Le tribunal de première instance marocain de Rabat a condamné lundi le journaliste Hamid El Mahdaoui à 18 mois de prison pour diffamation à l’encontre du ministre marocain de la Justice, Abdellatif Ouahb. Le verdict comprend également une indemnisation civile d’environ 150 000 dollars américains pour le ministre de la Justice.
Ce verdict fait suite à une plainte déposée en octobre par le ministre de la Justice et ancien secrétaire général du Parti Authenticité et Modernité (PAM), Abdellatif Ouahbi. Ouahbi a accusé Mahdaoui de « diffuser et diffuser de fausses allégations et informations visant à nuire à la réputation des individus, ainsi que de diffamation et d’insultes publiques », en vertu des articles 443, 444 et 446 du code pénal marocain.
L’affaire est centrée sur une vidéo dans laquelle Mahdaoui prétendait que Ouahbi avait reçu une voiture de luxe d’une femme impliquée dans une affaire judiciaire active. Lors de la dernière séance avant le délibéré, la défense du ministre de la Justice a requis la peine maximale contre Mahdaoui, ainsi qu’une demande d’indemnisation civile de 10 millions de dirhams. La défense a également demandé un audit financier des revenus générés par la chaîne YouTube privée de Mahdaoui et a demandé que les bénéfices soient transférés, sur décision de justice, à des organisations caritatives.
Dans son entretien avec Reuters après le verdict, Mahdaoui a maintenu son innocence et a exprimé son hésitation à faire appel du verdict car il a été reconnu coupable malgré « la présentation de tous ses arguments pour sa défense au tribunal ».
Par ailleurs, l’Association marocaine de soutien aux détenus politiques, la salle de baina critiqué la décision, la qualifiant d’injuste et surprenante. Ils ont affirmé qu’il s’agissait d’une victoire du parti puissant, faisant référence au ministre de la Justice. L’association s’est dite étonnée de la décision du tribunal et a souligné que le procès de Mahdaoui était politique.

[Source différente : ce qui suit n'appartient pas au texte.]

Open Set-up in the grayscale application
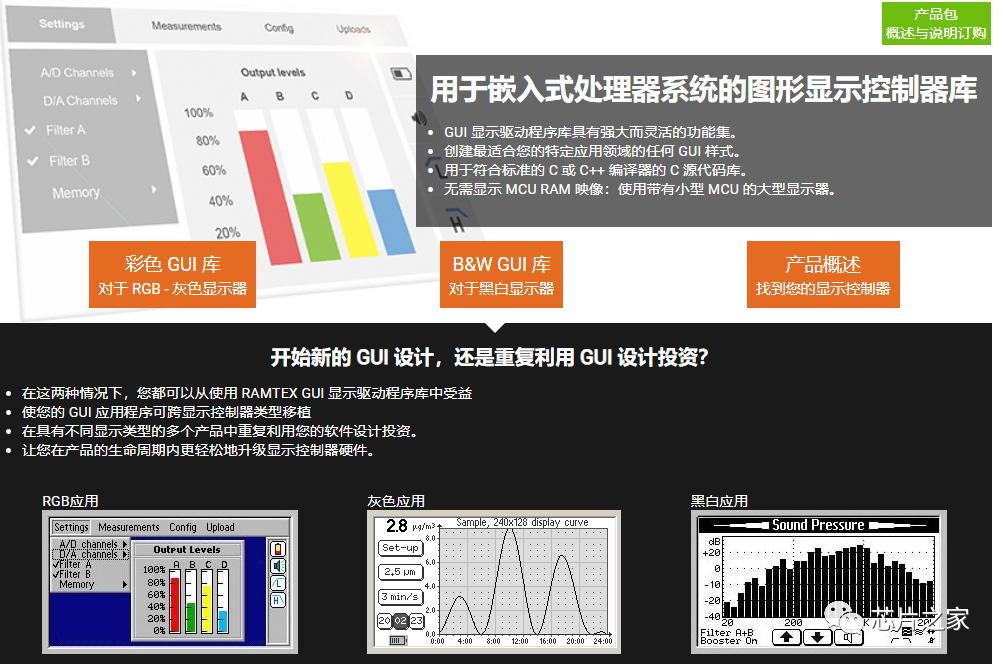The height and width of the screenshot is (664, 1003). pos(400,548)
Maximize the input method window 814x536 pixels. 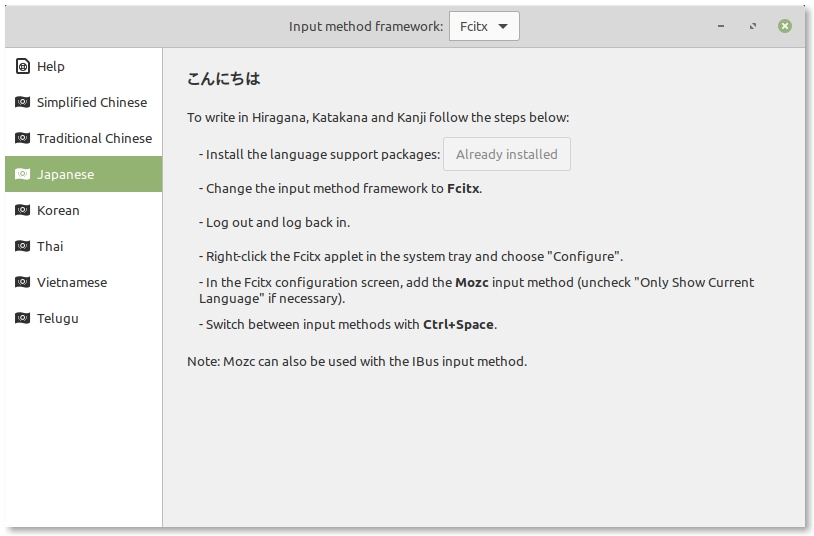(x=753, y=26)
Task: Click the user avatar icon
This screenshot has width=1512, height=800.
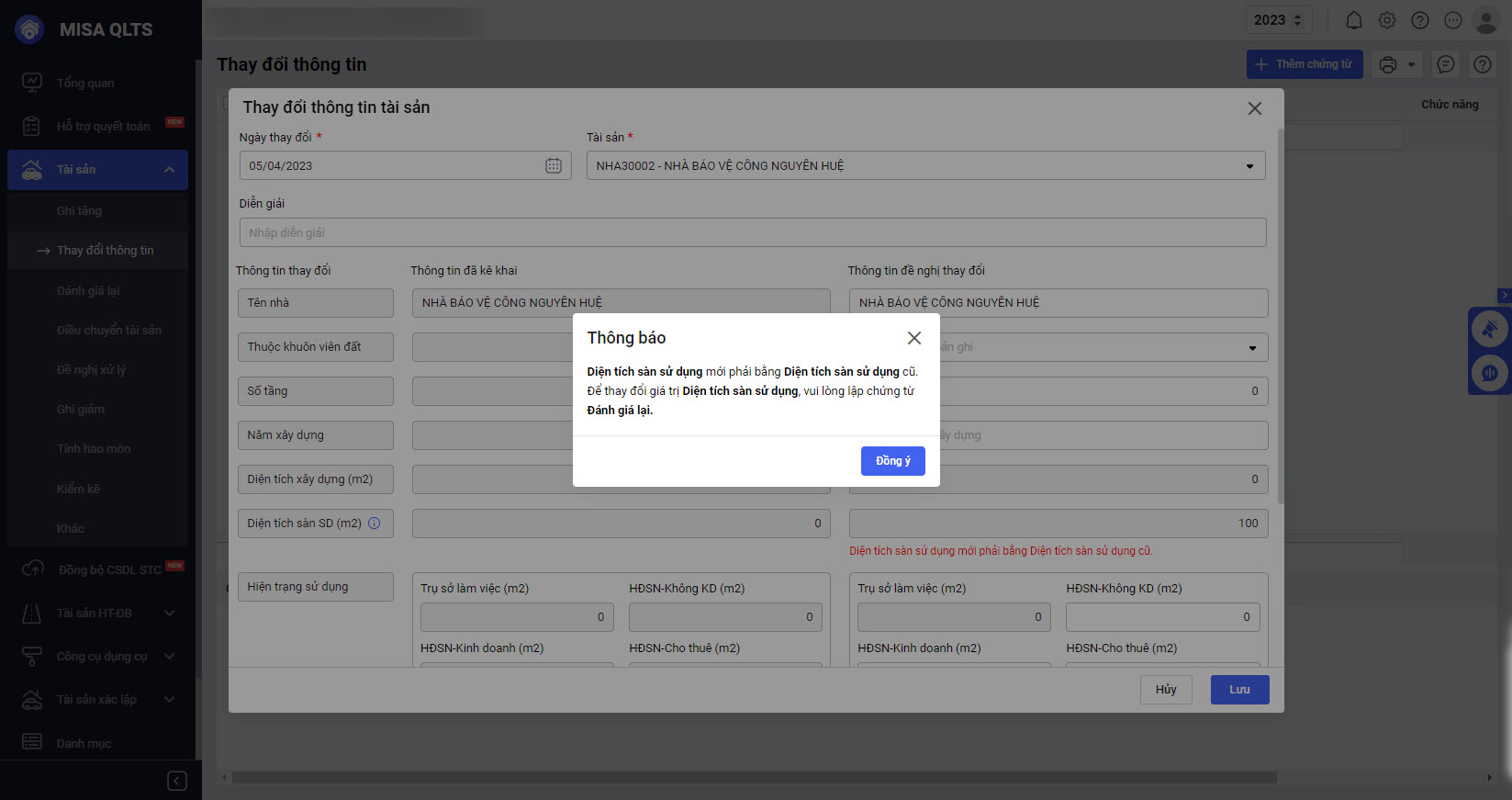Action: 1484,20
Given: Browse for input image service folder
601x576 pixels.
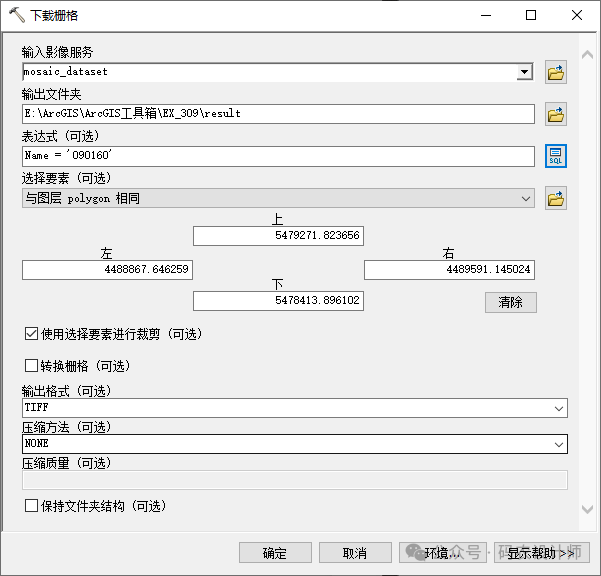Looking at the screenshot, I should point(555,72).
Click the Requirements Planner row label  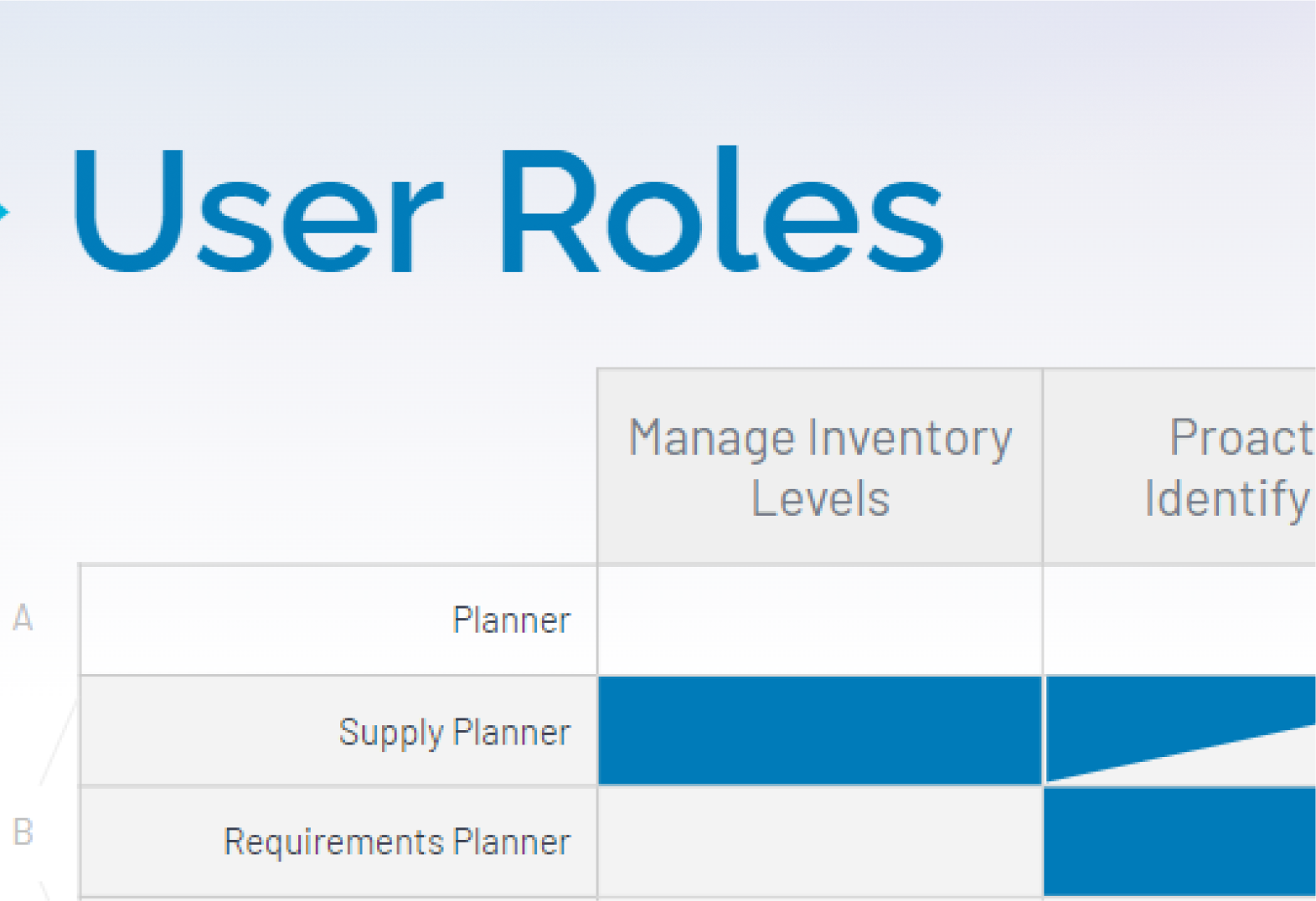tap(397, 842)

Mahdaoui, rédacteur en chef du site d’information Badil, a fait l’objet de plusieurs poursuites judiciaires par le passé, notamment liées à sa couverture des manifestations de la Hirak Rif mouvement. En 2017, il a été arrêté pour « incitation à des manifestations » après avoir publié des articles sur les manifestations à Al-Hoceima. Initialement condamné à trois mois de prison, sa peine a ensuite été portée à un an.
En outre, un autre tribunal de Casablanca a rendu une décision supplémentaire contre Mahdaoui pour « omission de signaler un crime menaçant la sécurité nationale ». Il a été condamné en 2018 à trois ans de prison. L’affaire fait suite à une conversation téléphonique entre Mahdaoui et un Marocain résidant à l’étranger, au cours de laquelle l’individu aurait affirmé qu’il allait « amener un char au Maroc ». Human Rights Watch a commenté l’affaire, déclarant qu’elle violait le droit de Mahdaoui à s’exprimer pacifiquement et suggérait qu’elle reflétait une utilisation abusive de la loi contre un journaliste honnête par les autorités qui ont considérablement limité l’espace réservé aux reportages et commentaires critiques.
Reporters sans frontières a classé le Maroc au 129ème rang sur 180 pays dans son Classement mondial de la liberté de la presse 2024.